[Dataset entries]
************
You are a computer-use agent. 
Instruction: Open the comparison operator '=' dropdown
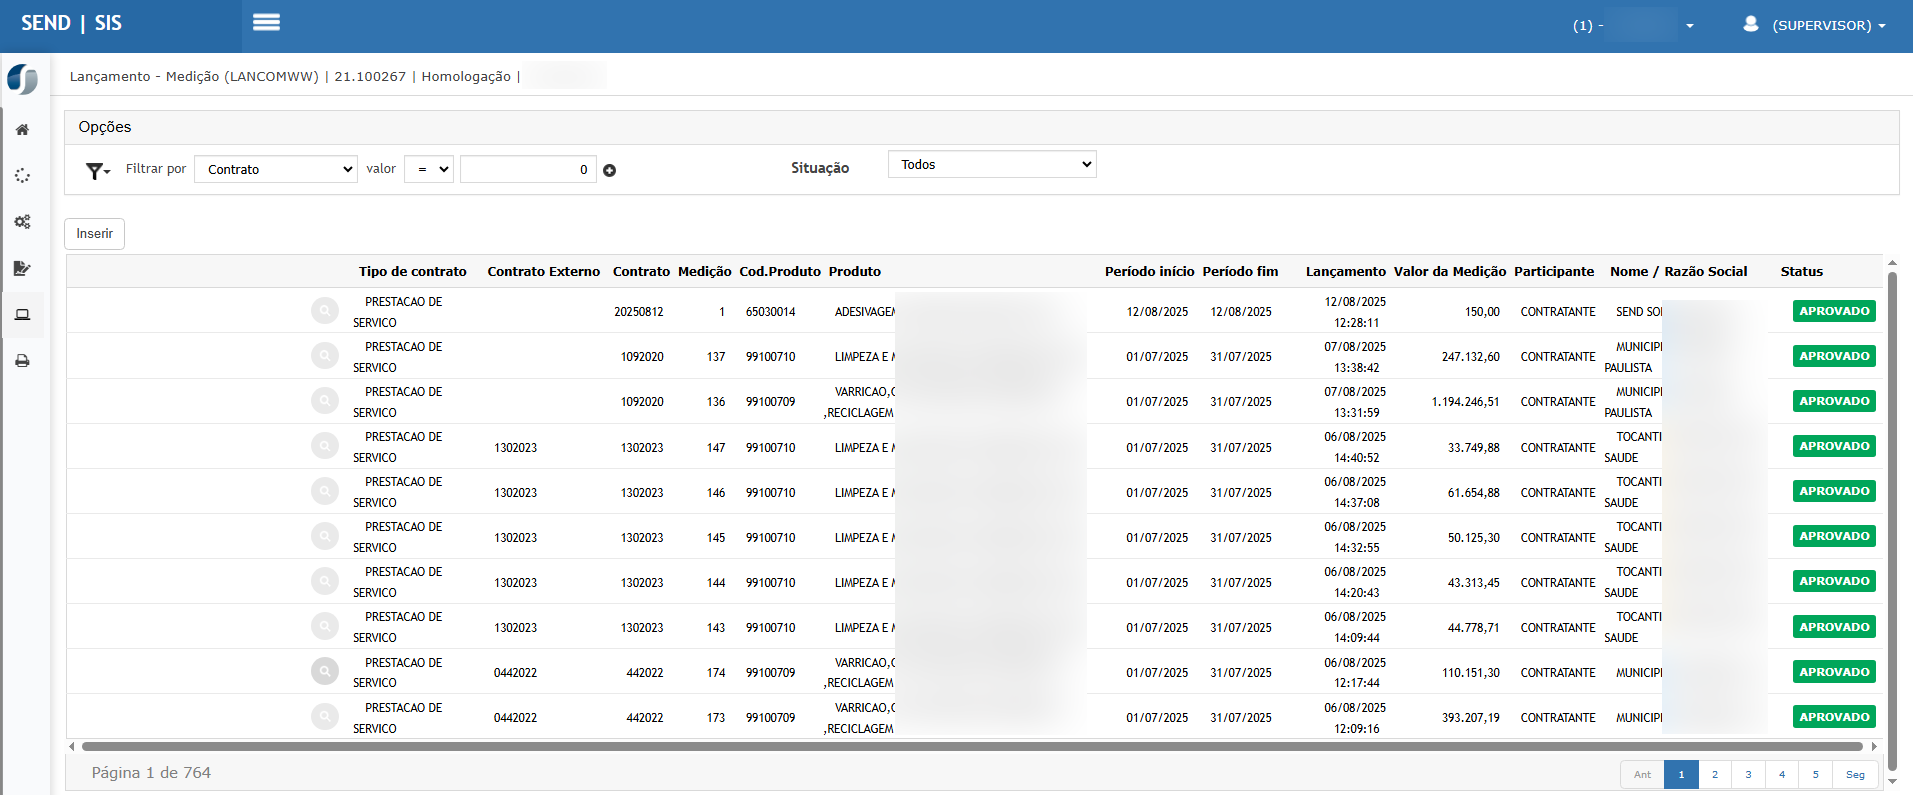(429, 170)
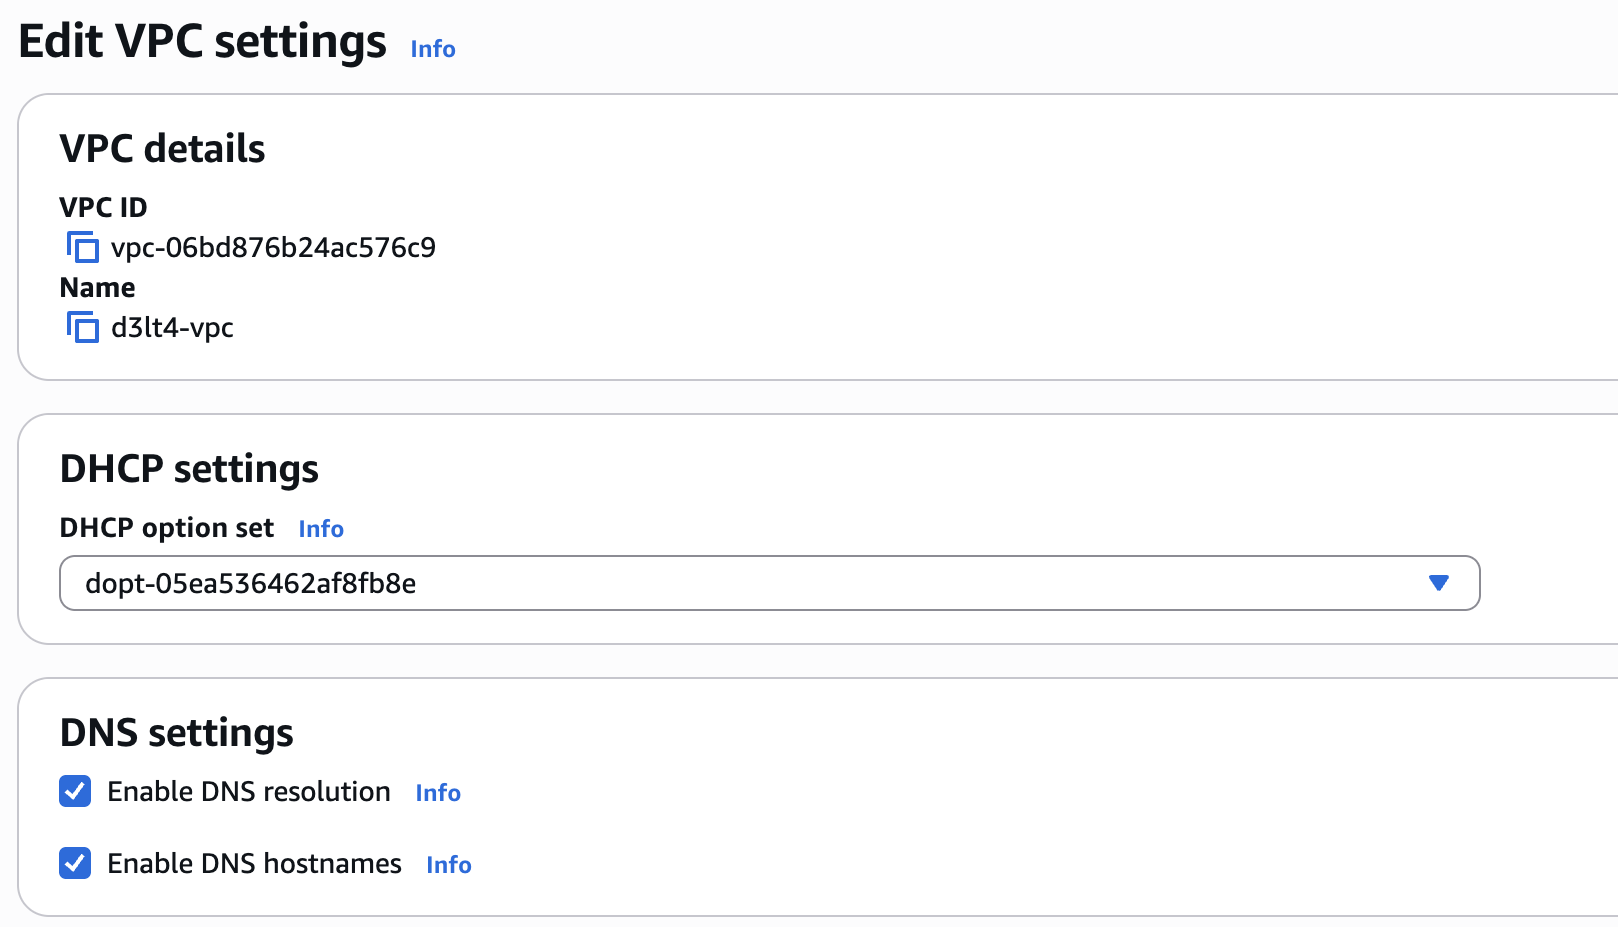Open the dopt-05ea536462af8fb8e selection list
This screenshot has height=927, width=1618.
[770, 583]
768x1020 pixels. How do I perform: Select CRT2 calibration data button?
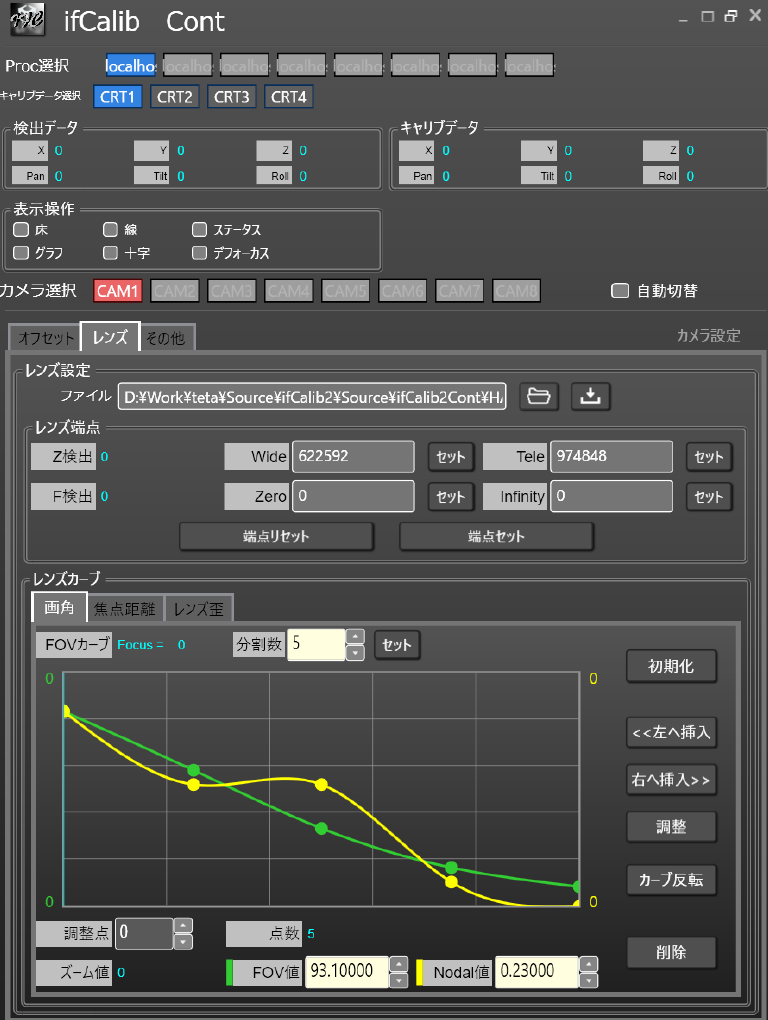point(175,97)
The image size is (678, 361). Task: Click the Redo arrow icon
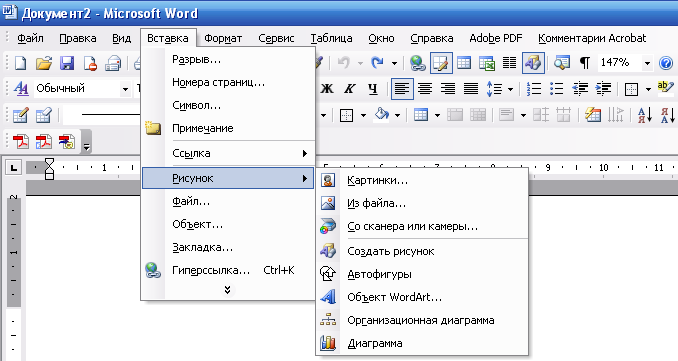(x=377, y=64)
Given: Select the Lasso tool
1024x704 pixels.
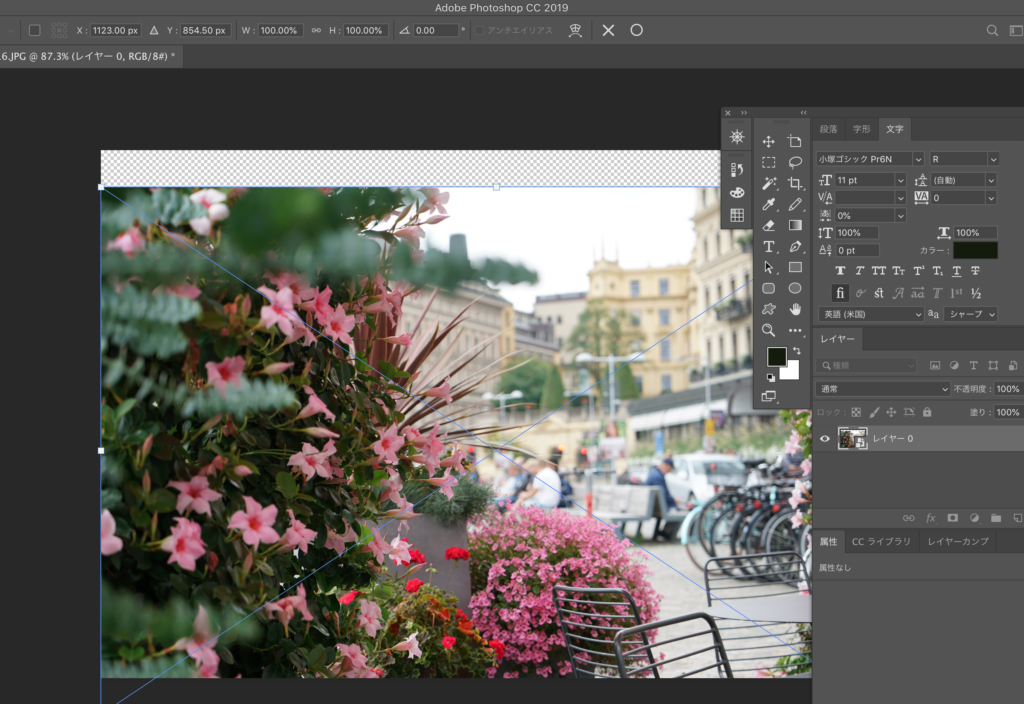Looking at the screenshot, I should 795,162.
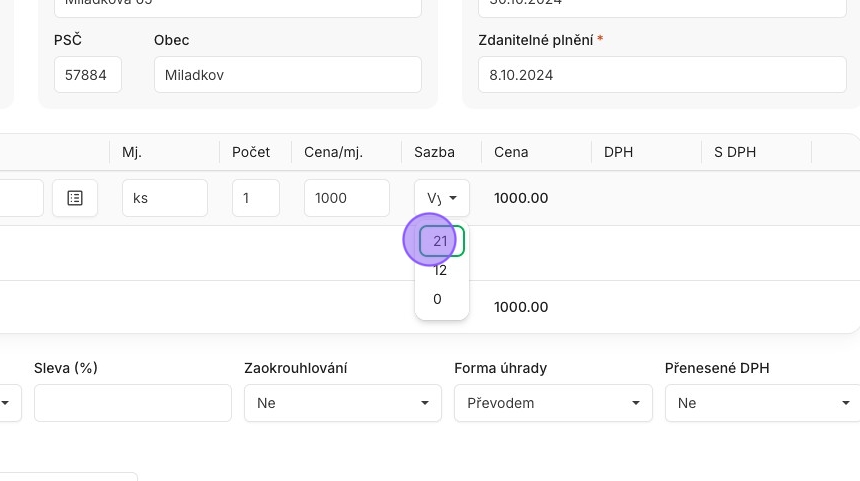The image size is (860, 481).
Task: Focus the Sleva (%) discount input
Action: (x=133, y=403)
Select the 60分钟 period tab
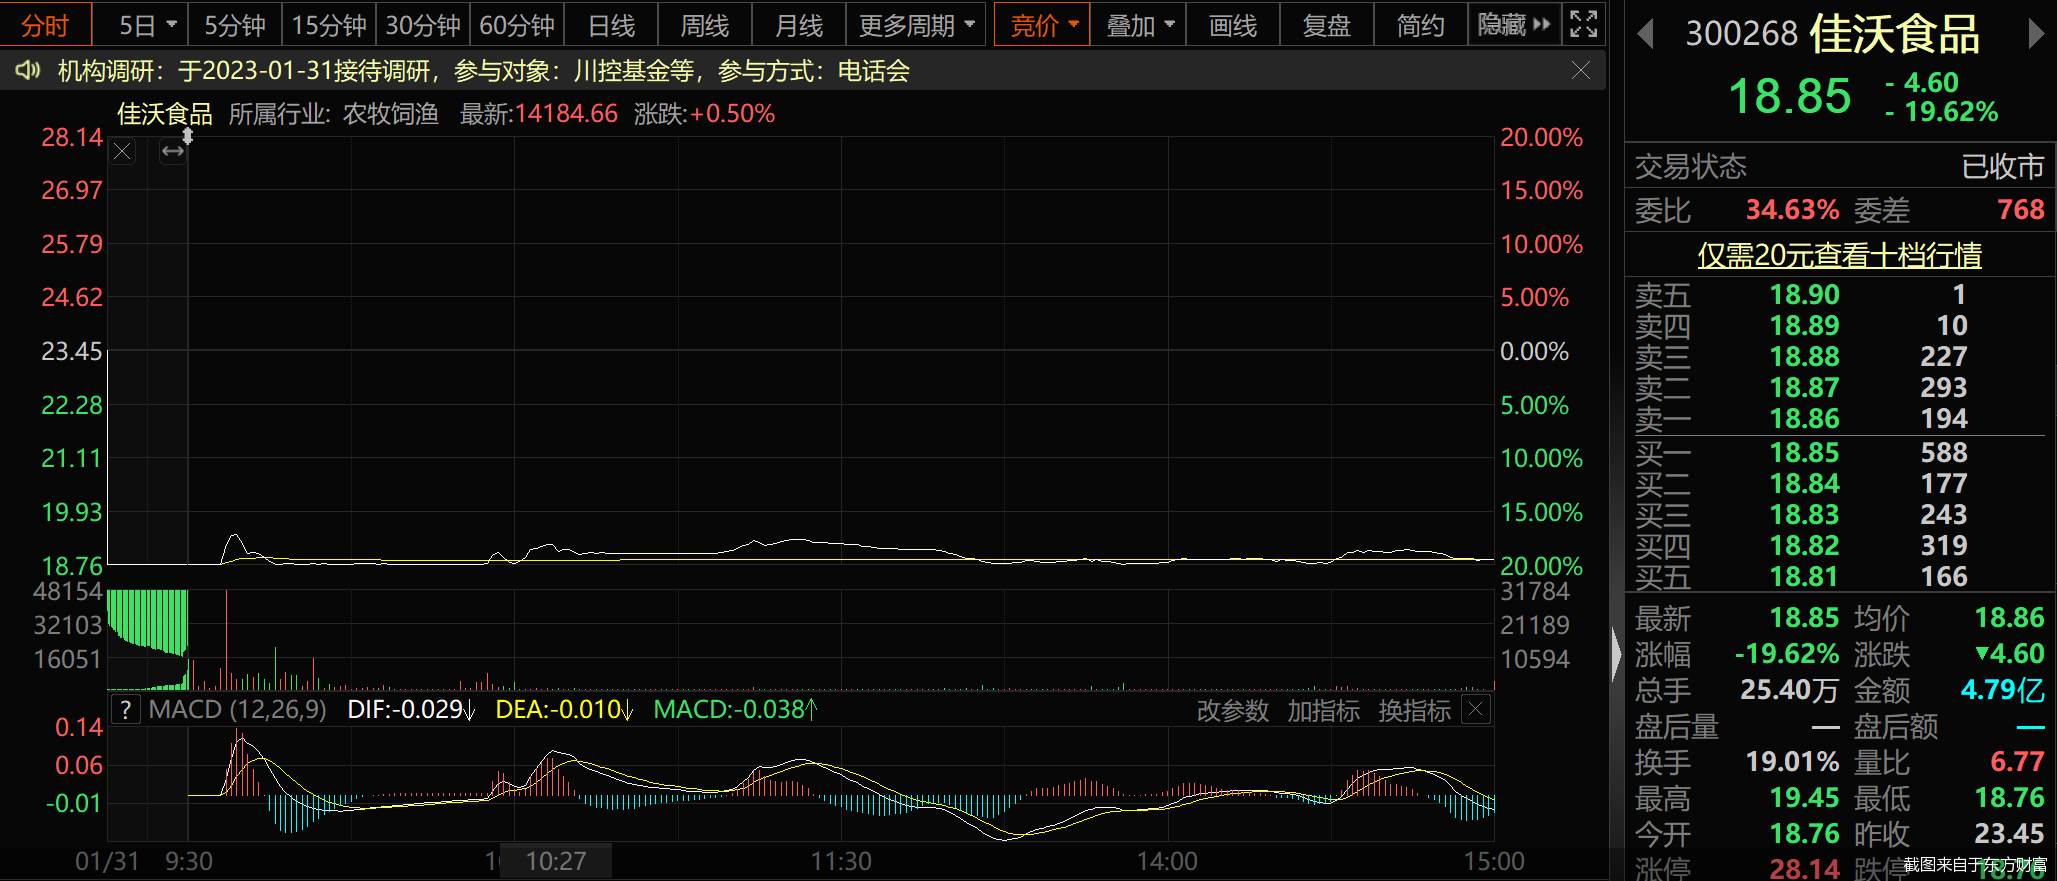The image size is (2057, 881). [x=516, y=25]
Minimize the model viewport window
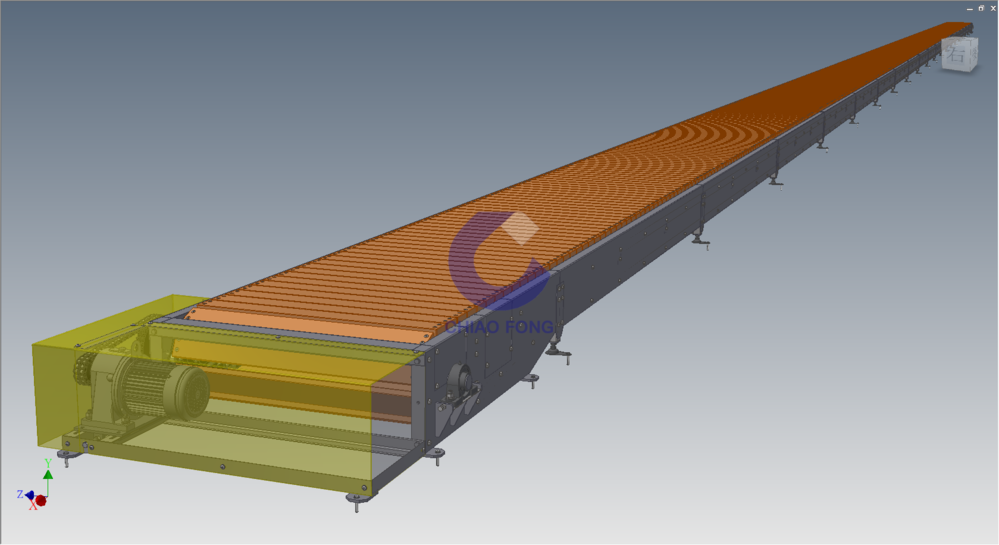The image size is (999, 545). coord(969,7)
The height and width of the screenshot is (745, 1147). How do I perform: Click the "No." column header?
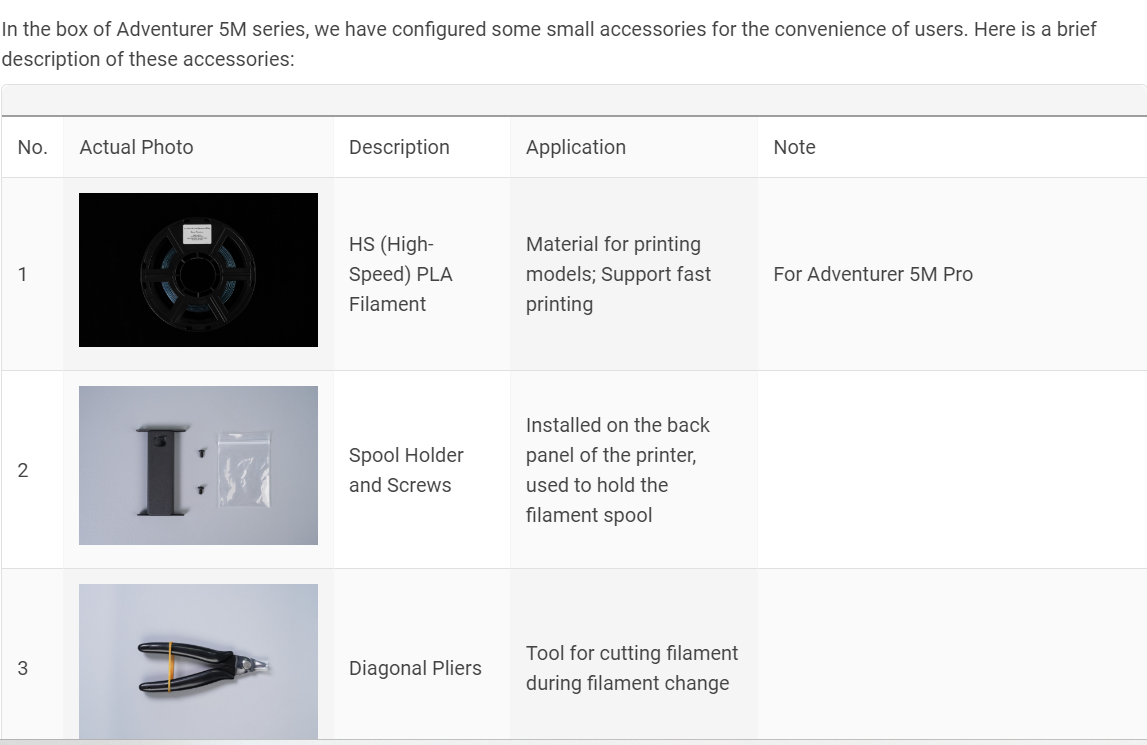pos(32,147)
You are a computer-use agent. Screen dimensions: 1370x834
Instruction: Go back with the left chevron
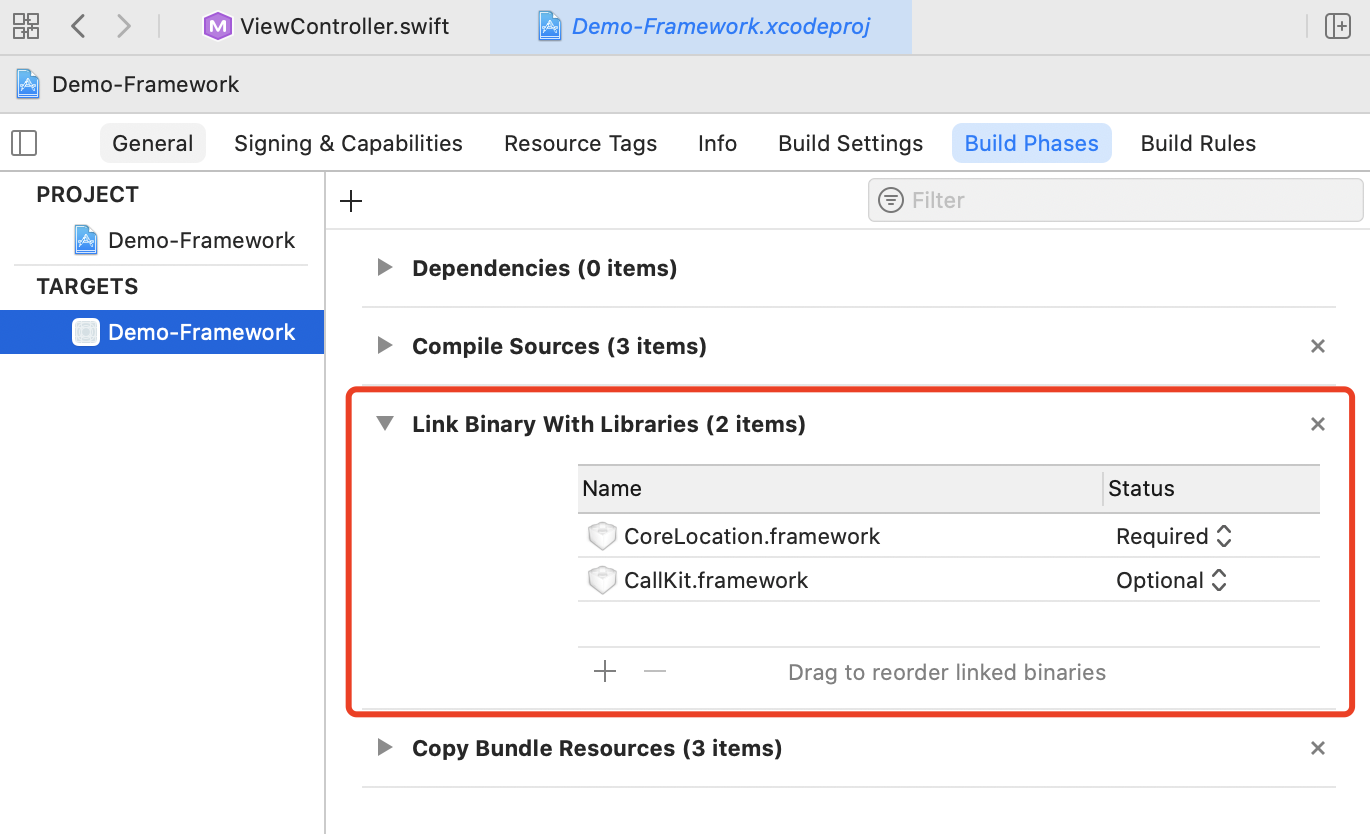[79, 26]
************
WHAT THE TASK ASKS
Apart from the pictures, repeat the data above exactly.

SOLUTION FOR THIS TASK
You are a computer-use agent. 
Instruction: Open the comparison operator '=' dropdown
(429, 170)
Open the dopt-05ea536462af8fb8e selection list
This screenshot has height=927, width=1618.
[770, 583]
768x1020 pixels. How do I perform: Select CRT2 calibration data button?
point(175,97)
The image size is (678, 361). Task: Click the Redo arrow icon
(x=377, y=64)
Given: Select the Lasso tool
1024x704 pixels.
Looking at the screenshot, I should 795,162.
The image size is (860, 481).
Task: Focus the Sleva (%) discount input
Action: (x=133, y=403)
Select the 60分钟 period tab
The image size is (2057, 881). [x=516, y=25]
Minimize the model viewport window
The image size is (999, 545). coord(969,7)
The height and width of the screenshot is (745, 1147). How do I perform: Click the "No." column header?
pos(32,147)
You are a computer-use agent. Screen dimensions: 1370x834
Instruction: Go back with the left chevron
[79, 26]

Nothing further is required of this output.